ATP Miami: deja vu Novaka Djokovicia. Roberto Bautista znów odwrócił losy meczu z Serbem
Novak Djoković po raz drugi w 2019 roku nie wykorzystał przewagi seta i przełamania w pojedynku z Roberto Bautistą. Hiszpan powtórzył wynik z Dohy i w środę powalczy o półfinał zawodów Miami Open z broniącym mistrzostwa Johnem Isnerem.Ale Roberto Bautista nie przejął się niepowodzeniami i już w drugim gemie wyrównał stan drugiej partii. Role zaczęły się odwracać, bowiem Hiszpan coraz lepiej radził sobie w wymianach. Skończyło się psucie piłek ze strony przeciwnika i od razu Serb miał trudności na korcie. Tymczasem po dziewiątym gemie gra została przerwana z powodu opadów deszczu i panowie opuścili na jakiś czas główną arenę Hard Rock Stadium.
Po wznowieniu obraz gry nie uległ zmianie. Bautista nie dał się wyprowadzić ze strefy komfortu i cierpliwie czekał na słabszy moment Djokovicia. Kluczowe dla losów drugiego seta okazały się wydarzenia przy stanie po 5. Najpierw Serb popełnił niewymuszony błąd w wymianie, która powinna dać mu przełamanie i serwis na wagę zwycięstwa. Po zmianie stron zaatakował Hiszpan, który przy drugiej okazji zamknął seta.
W trzeciej odsłonie Djoković jako pierwszy wypracował break pointy, ale z przełamania na 3:1 cieszył się Bautista. Po podwójnym błędzie rywala "Nole" powrócił do gry, jednak nie zdołał doprowadzić do wyrównania. Hiszpan przełamał na 4:2 i kontrolował przebieg decydującego seta. Po dwóch godzinach i 29 minutach wygrał ostatecznie 1:6, 7:5, 6:3, powtarzając wyczyn z katarskiej Dohy.
Świetna pierwsza część sezonu Huberta Hurkacza
Lider rankingu ATP nie może być zadowolony z marcowych występów w USA. W zeszłym roku szybko żegnał się z imprezami w Indian Wells i Miami, dlatego teraz mógł postarać się o lepsze wyniki i znacznie zwiększyć dorobek punktowy. Porażka z Bautistą zakończyła jego serię 41 zwycięstw na Florydzie po wygraniu pierwszego seta. Serb nie wygra Miami Open po raz siódmy w karierze. Hiszpan zameldował się tutaj w ćwierćfinale po raz pierwszy. W środę na jego drodze do półfinału stanie broniący tytułu Amerykanin John Isner.

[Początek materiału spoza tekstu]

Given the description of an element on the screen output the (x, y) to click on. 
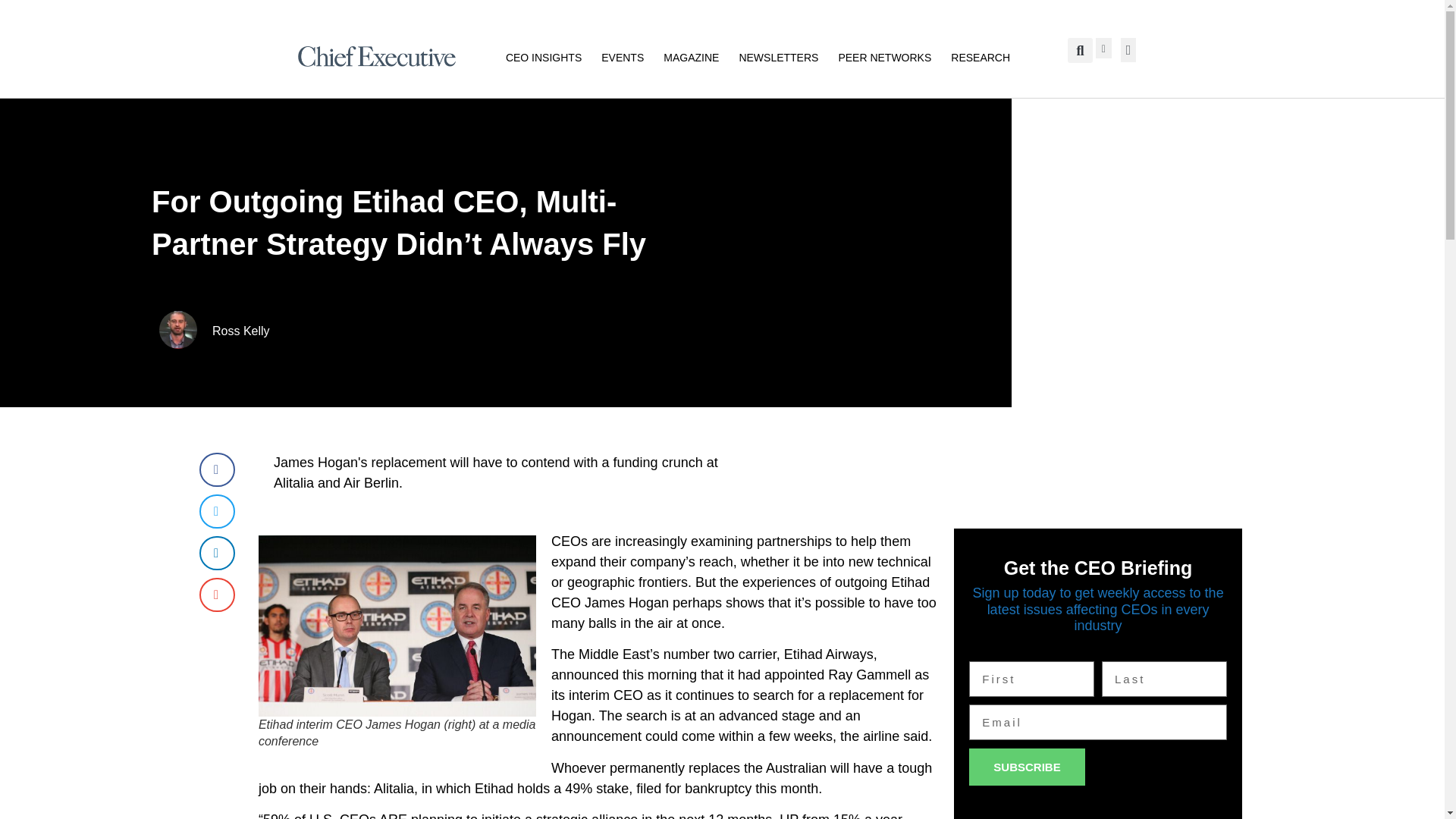
CEO INSIGHTS (543, 56)
NEWSLETTERS (778, 56)
RESEARCH (980, 56)
MAGAZINE (691, 56)
EVENTS (622, 56)
PEER NETWORKS (884, 56)
Given the description of an element on the screen output the (x, y) to click on. 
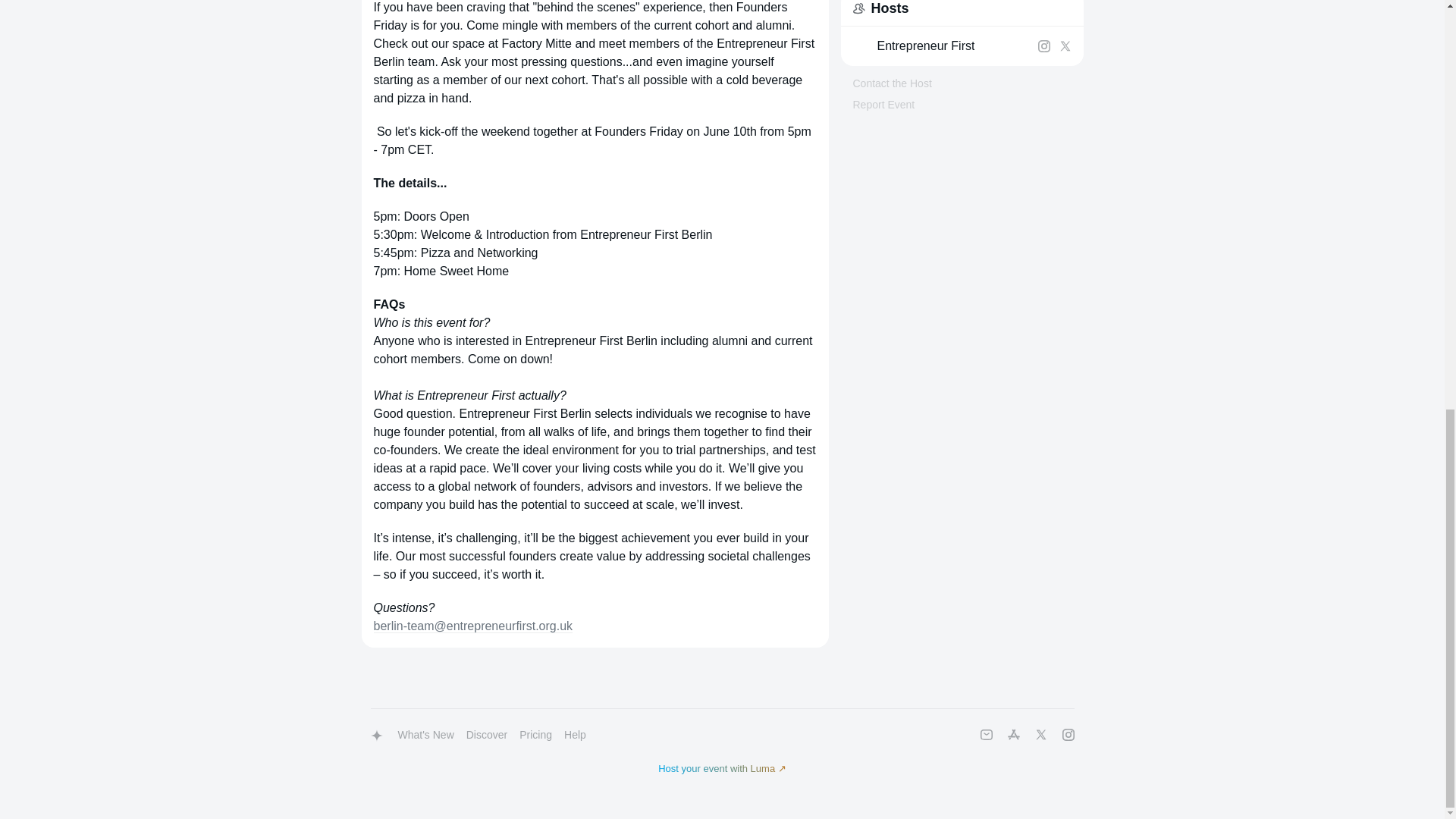
Entrepreneur First (940, 45)
Discover (486, 735)
Report Event (882, 104)
Help (574, 735)
What's New (425, 735)
Pricing (535, 735)
Entrepreneur First (925, 45)
Contact the Host (891, 82)
Given the description of an element on the screen output the (x, y) to click on. 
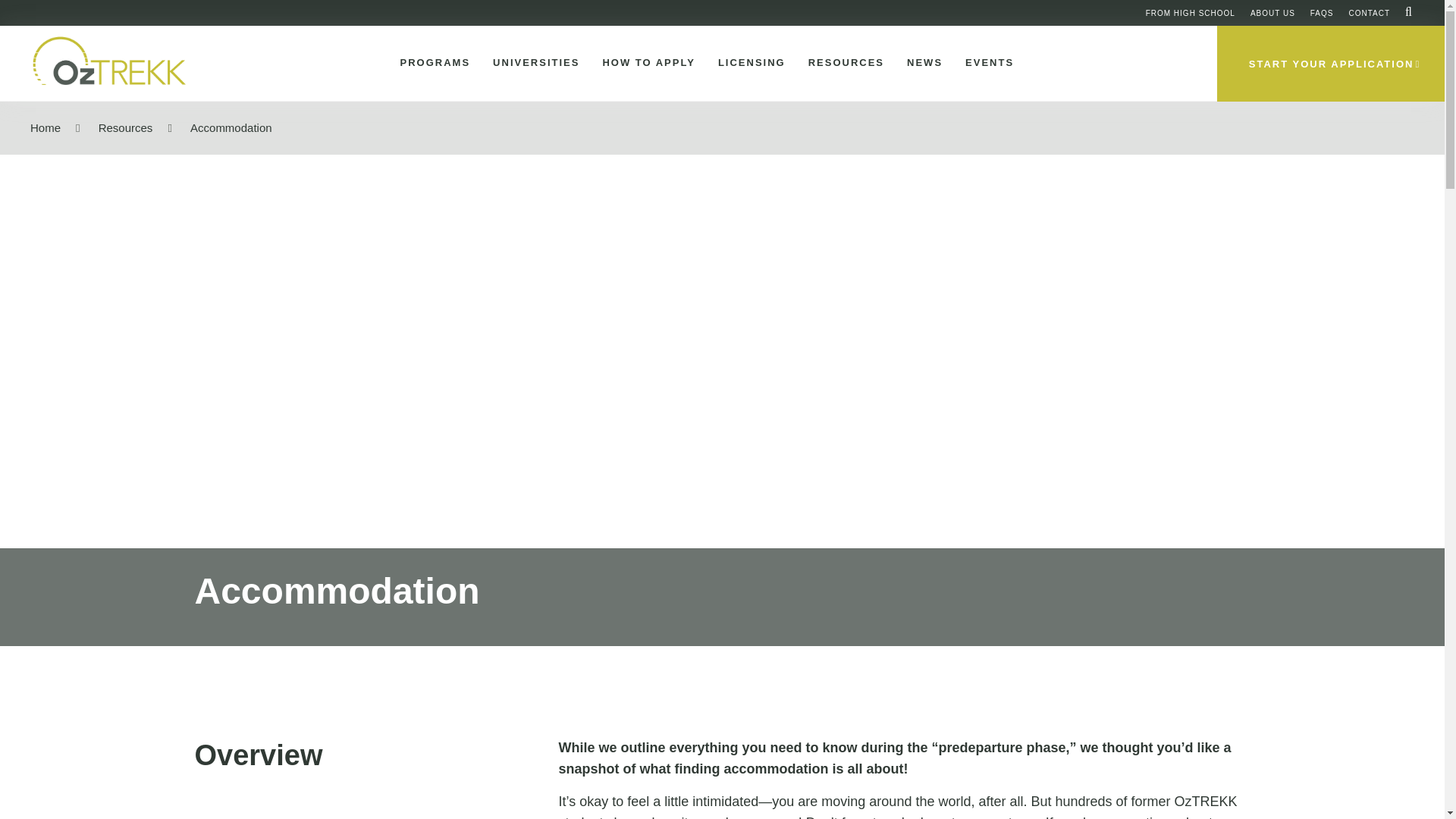
CONTACT (1369, 13)
PROGRAMS (432, 63)
FAQS (1321, 13)
FROM HIGH SCHOOL (1189, 13)
ABOUT US (1272, 13)
Given the description of an element on the screen output the (x, y) to click on. 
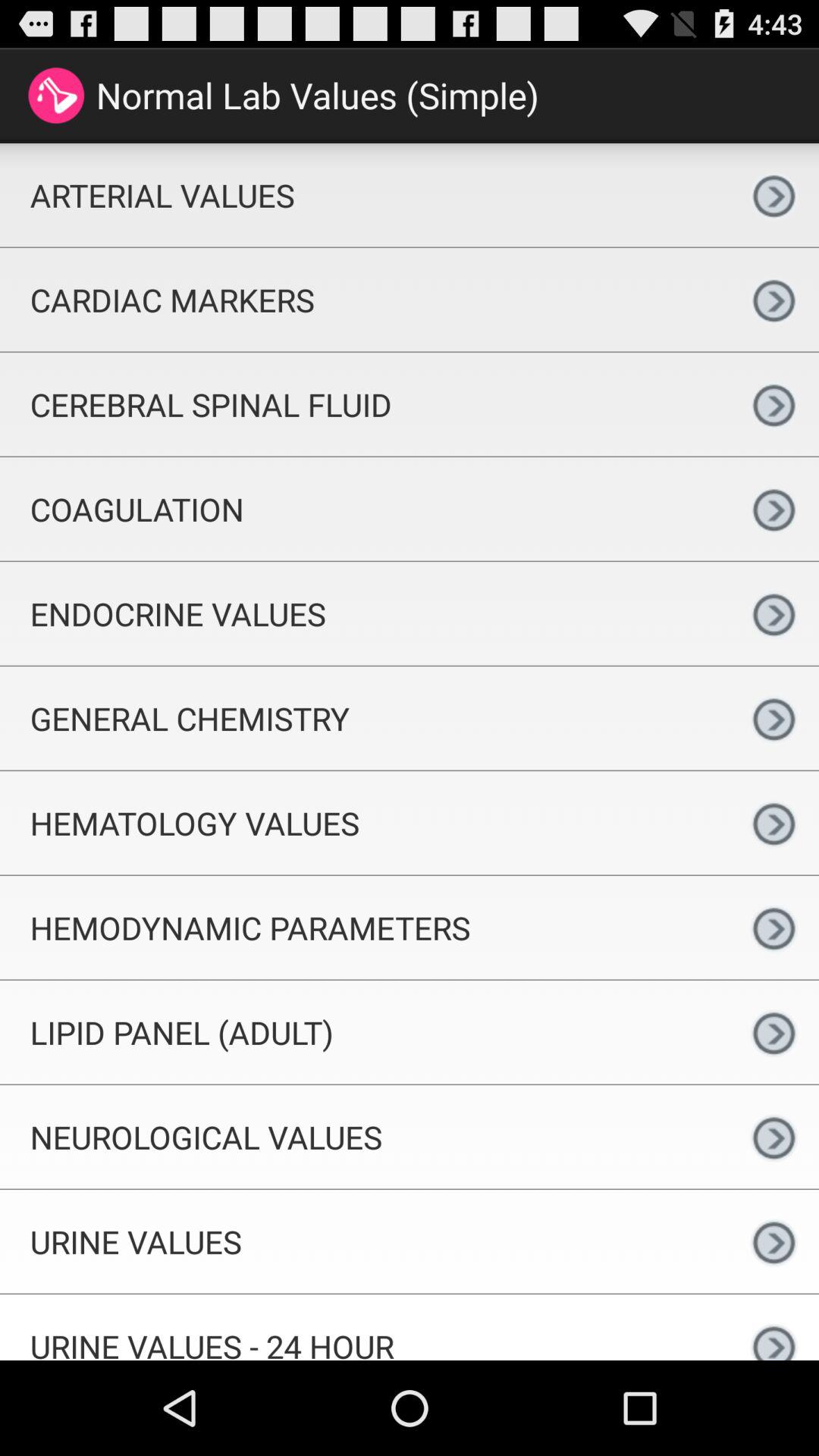
jump to the hemodynamic parameters app (364, 927)
Given the description of an element on the screen output the (x, y) to click on. 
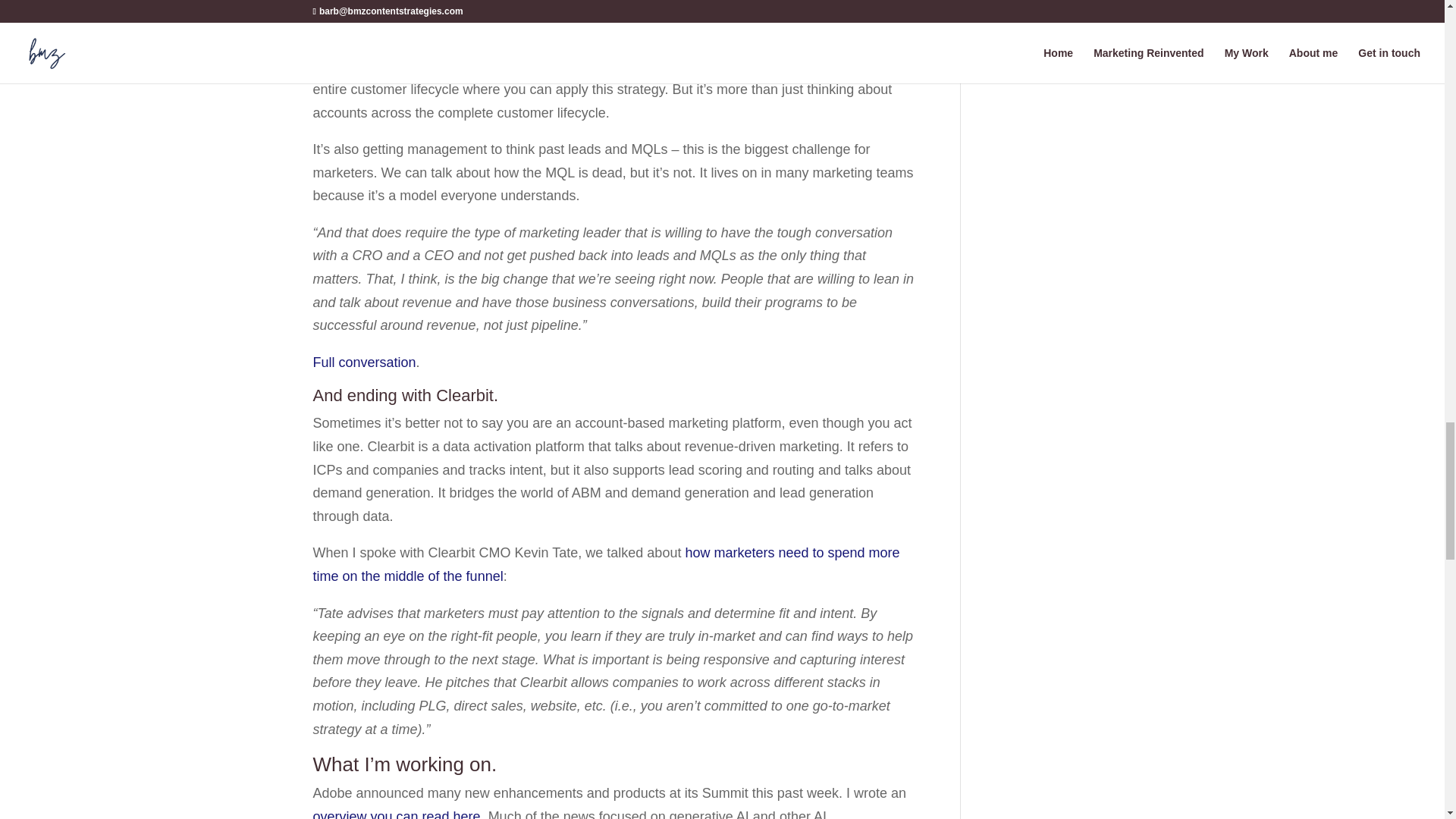
Full conversation (363, 362)
account-based marketing is at an inflection point (756, 19)
overview you can read here (396, 814)
Given the description of an element on the screen output the (x, y) to click on. 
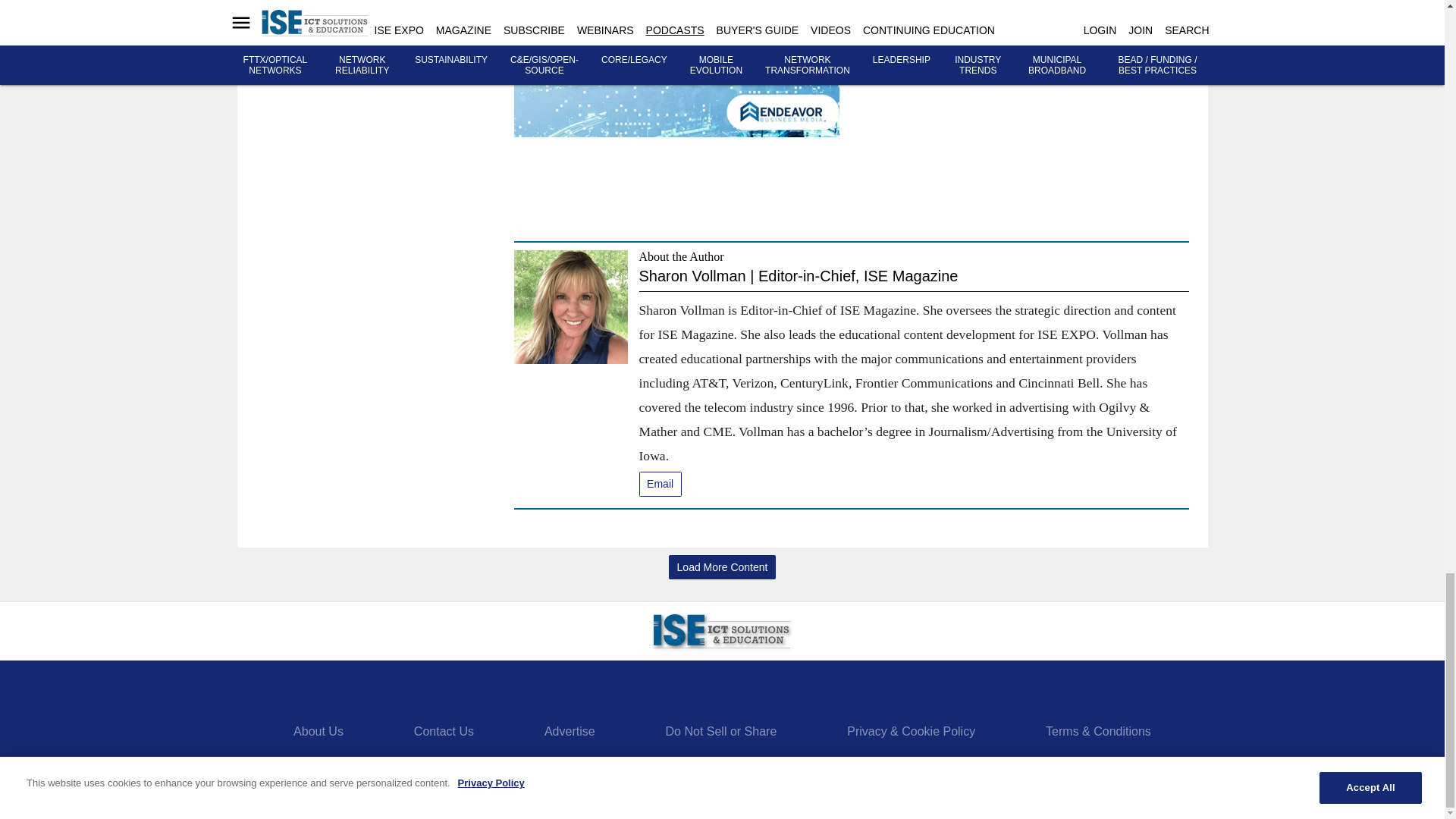
Ise Podcast Tile 05 03 23 (676, 68)
Given the description of an element on the screen output the (x, y) to click on. 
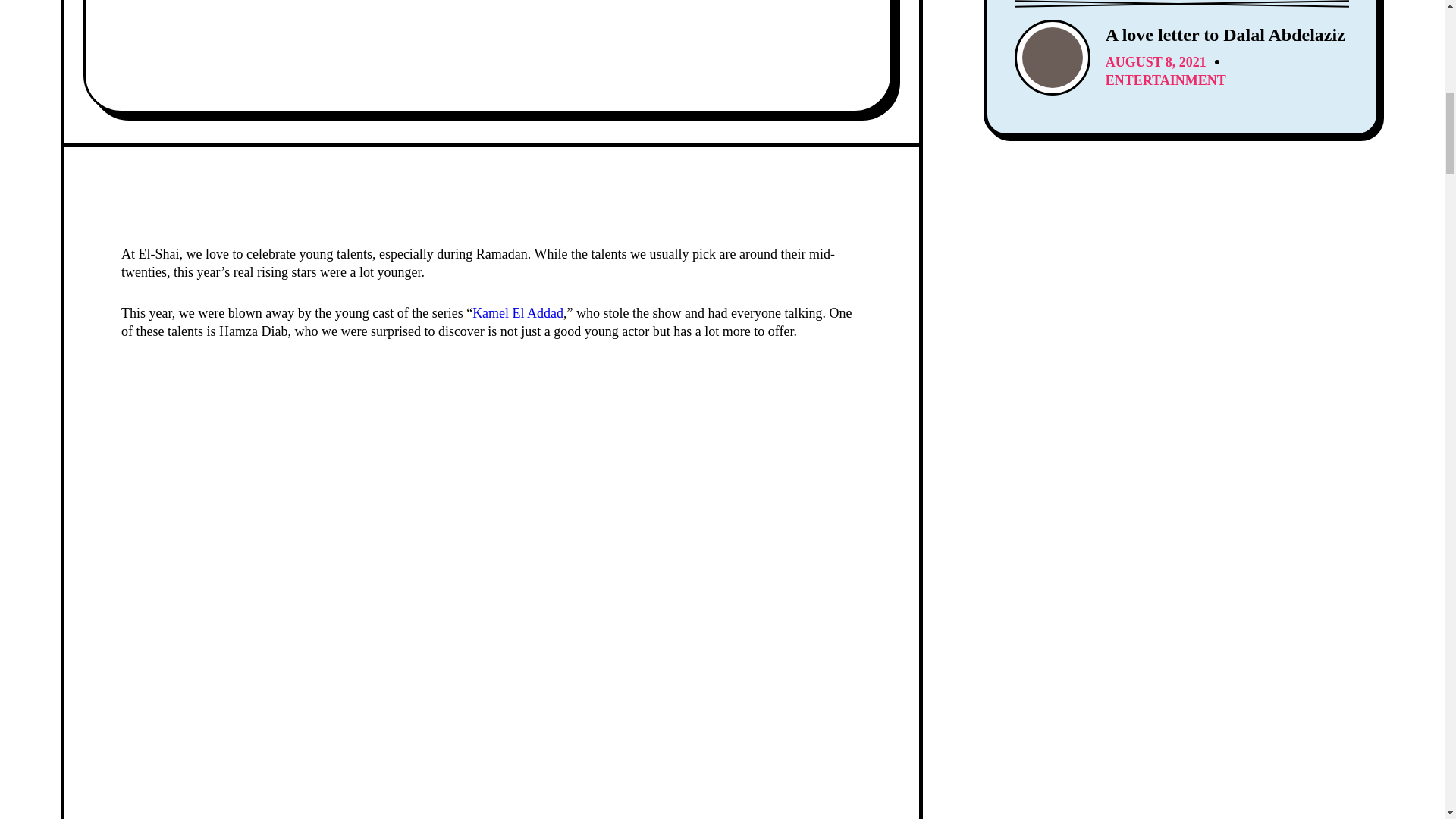
A love letter to Dalal Abdelaziz (1181, 57)
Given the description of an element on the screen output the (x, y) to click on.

Interesujące rzeczy działy w meczu Borny Coricia z Nickiem Kyrgiosem. Już w trakcie pierwszego seta ujawniły się problemy zdrowotne Australijczyka z prawym kolanem, ale Chorwat grał jak sparaliżowany i nie był w stanie wykorzystać przewagi przełamania. Od stanu 3:1 przegrał pięć z sześciu gemów i w efekcie całego seta 4:6. Tenisista z Canberry grał bardzo widowiskowo. W pierwszej partii zaskoczył rywala kapitalnym tweenerem.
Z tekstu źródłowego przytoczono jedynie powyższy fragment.